Remember what I wrote in the beginning of this post: "Shipping is a feature." We often cut your feature Y for shipping. When it comes right down to it, no other features are as important as shipping. That's the downside of what it takes (cutting) to ship a product like Office to about 500 Million paying customers. The upside is that you have a clearer goal - you know for each stage in the product development cycle that you are doing work in a methodical, targeted fashion, and at the end of the cycle there's on the order of more than a billion reasons why you will ship. Imagine for a moment that you have a team of people the size of Office - let's say for argument sake that the numbers are on the order of 5,000 employees on average costing the company $100,000 each per year for a 2 year development cycle. So assume you have a 2 * 5K * $100K = $1B cost to develop Office.The bottom line is that it costs over $1 Billion to develop a single release of Office (today). At the end of all that work, any bug which prevents you from shipping is a billion dollar bug. Teams which cut work earlier ship better features because they spend less time overall on the things that they won't ship and more time on the things that they will. By the time that they are in their last milestone, they have fewer billion dollar bugs. Very rarely does a billion dollar bug slip through the process (when it happens, it makes news). This takes me back to the top of this message:

You don't know what you are shipping until you know what you are not shipping.

Epilogue: It is painful to spend weeks and in some cases months or years of your time working on a feature to have it cut in whole or in part, but in the end, it is better for the customer to have your imperfect product in their hands than to still be working passionately on a product they will never get because it will never be perfect or bug free. Trust me when I say that developers feel customer pain. We probably feel your pain more than you realize - we had to suffer through cuts of some really cool features in order to ship the features that you have in time to make a release date. Key danger signs that your group is not going to ship is when you talk to your senior managers and find that they don't have the ability to say, "No, we're not doing super cool feature #. We spent # time investigating it, but couldn't get it to work right, and it is cut in favor of getting more basic and more important work that we just can't ship without to be high quality and stable." Managing a successful product means knowing how to make the painful cuts necessary to ship the right product.

** Disclaimer: A bug in the context of this post means any feature of a product which works poorly from the perspective of the person who reported it to the product development team or the person in the product development team who filed the bug in the bug database.

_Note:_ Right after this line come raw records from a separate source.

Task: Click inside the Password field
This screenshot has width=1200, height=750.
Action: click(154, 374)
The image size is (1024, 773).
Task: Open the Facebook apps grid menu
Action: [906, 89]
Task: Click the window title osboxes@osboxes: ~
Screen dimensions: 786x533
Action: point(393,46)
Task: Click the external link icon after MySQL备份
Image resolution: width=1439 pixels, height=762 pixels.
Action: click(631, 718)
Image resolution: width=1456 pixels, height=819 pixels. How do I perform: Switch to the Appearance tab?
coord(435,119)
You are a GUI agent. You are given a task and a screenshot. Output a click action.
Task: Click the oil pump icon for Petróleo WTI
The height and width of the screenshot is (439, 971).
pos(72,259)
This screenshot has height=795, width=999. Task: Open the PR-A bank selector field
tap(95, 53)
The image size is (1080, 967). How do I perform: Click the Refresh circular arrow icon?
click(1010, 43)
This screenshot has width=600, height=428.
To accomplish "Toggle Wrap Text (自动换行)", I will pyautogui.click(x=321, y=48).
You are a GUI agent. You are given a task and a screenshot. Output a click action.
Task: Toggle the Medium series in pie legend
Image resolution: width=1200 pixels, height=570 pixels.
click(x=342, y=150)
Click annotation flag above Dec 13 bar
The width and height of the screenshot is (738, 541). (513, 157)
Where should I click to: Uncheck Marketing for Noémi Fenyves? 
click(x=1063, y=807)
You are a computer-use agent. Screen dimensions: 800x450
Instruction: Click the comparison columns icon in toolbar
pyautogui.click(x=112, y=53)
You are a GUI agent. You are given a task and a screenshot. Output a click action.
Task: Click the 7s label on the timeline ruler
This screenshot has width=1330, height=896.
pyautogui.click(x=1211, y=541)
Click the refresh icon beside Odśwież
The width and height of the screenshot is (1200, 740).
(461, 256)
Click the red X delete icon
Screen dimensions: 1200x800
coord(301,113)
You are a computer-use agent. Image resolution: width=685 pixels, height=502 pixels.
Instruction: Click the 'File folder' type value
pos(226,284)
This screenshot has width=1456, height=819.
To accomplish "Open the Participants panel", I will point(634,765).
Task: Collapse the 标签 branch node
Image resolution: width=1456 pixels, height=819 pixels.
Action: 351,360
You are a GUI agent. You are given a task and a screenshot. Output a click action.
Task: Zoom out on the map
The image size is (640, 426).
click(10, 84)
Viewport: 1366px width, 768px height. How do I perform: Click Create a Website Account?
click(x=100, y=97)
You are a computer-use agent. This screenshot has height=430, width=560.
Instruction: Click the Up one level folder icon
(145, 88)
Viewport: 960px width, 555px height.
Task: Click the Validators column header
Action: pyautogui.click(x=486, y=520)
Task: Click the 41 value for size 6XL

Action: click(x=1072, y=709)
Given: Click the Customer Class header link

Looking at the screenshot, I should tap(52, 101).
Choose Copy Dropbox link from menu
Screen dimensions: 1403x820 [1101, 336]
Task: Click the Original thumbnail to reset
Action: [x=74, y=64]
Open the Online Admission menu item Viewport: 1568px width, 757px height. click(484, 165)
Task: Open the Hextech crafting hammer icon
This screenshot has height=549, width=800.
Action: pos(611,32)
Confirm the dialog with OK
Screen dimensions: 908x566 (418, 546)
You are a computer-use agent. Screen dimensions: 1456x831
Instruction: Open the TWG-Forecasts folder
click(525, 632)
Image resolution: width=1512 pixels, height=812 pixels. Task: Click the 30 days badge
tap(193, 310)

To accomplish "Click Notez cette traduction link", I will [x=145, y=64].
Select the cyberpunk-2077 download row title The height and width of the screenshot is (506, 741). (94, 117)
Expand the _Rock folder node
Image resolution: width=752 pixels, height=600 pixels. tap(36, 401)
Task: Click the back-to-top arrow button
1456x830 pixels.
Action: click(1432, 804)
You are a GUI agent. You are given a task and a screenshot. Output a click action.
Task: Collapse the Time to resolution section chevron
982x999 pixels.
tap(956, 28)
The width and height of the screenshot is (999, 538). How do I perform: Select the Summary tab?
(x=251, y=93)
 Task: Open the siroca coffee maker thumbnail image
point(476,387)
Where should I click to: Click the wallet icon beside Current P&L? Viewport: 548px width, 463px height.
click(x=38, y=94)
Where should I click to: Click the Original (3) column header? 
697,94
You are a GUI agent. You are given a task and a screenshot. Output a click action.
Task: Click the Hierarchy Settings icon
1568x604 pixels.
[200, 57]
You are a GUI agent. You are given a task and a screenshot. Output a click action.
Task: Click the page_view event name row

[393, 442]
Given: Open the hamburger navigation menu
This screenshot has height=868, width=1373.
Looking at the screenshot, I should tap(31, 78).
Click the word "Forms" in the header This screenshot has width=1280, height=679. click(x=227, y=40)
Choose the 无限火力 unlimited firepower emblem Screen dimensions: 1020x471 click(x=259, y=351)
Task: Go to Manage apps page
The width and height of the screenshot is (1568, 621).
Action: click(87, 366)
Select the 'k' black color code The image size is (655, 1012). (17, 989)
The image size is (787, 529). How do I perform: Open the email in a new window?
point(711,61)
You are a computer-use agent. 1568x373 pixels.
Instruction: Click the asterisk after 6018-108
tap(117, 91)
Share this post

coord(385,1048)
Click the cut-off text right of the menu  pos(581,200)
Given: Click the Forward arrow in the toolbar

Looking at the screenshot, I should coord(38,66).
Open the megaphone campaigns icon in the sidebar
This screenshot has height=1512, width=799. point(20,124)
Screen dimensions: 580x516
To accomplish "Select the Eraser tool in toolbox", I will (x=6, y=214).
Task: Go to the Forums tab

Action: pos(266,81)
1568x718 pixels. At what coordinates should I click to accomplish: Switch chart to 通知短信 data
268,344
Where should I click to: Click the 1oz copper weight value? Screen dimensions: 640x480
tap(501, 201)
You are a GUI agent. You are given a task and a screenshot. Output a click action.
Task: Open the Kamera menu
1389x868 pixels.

This posting is provided "AS IS" with no warranties, and confers no rights.

Comments

  • Anonymous
    October 23, 2007
    PingBack from http://www.soundpages.net/computers/?p=4115

  • Anonymous
    March 31, 2009
    From elsewhere in the collective.

  • Anonymous
    March 31, 2009
    Due to pressure from friends after being linked from today's post from Raymond Chen (his blog is great, go read it sometime), I have re-enabled comment posting.

  • Anonymous
    April 01, 2009
    Wow, at first I thought this was going to be a dry article but I actually read it all the way through and found it very interesting.  Thanks for taking the time to shed the light for all us customers out there who have been disappointed in a missing feature or a "why did they do it that way?".   At least now I can see things from the other party's perspective.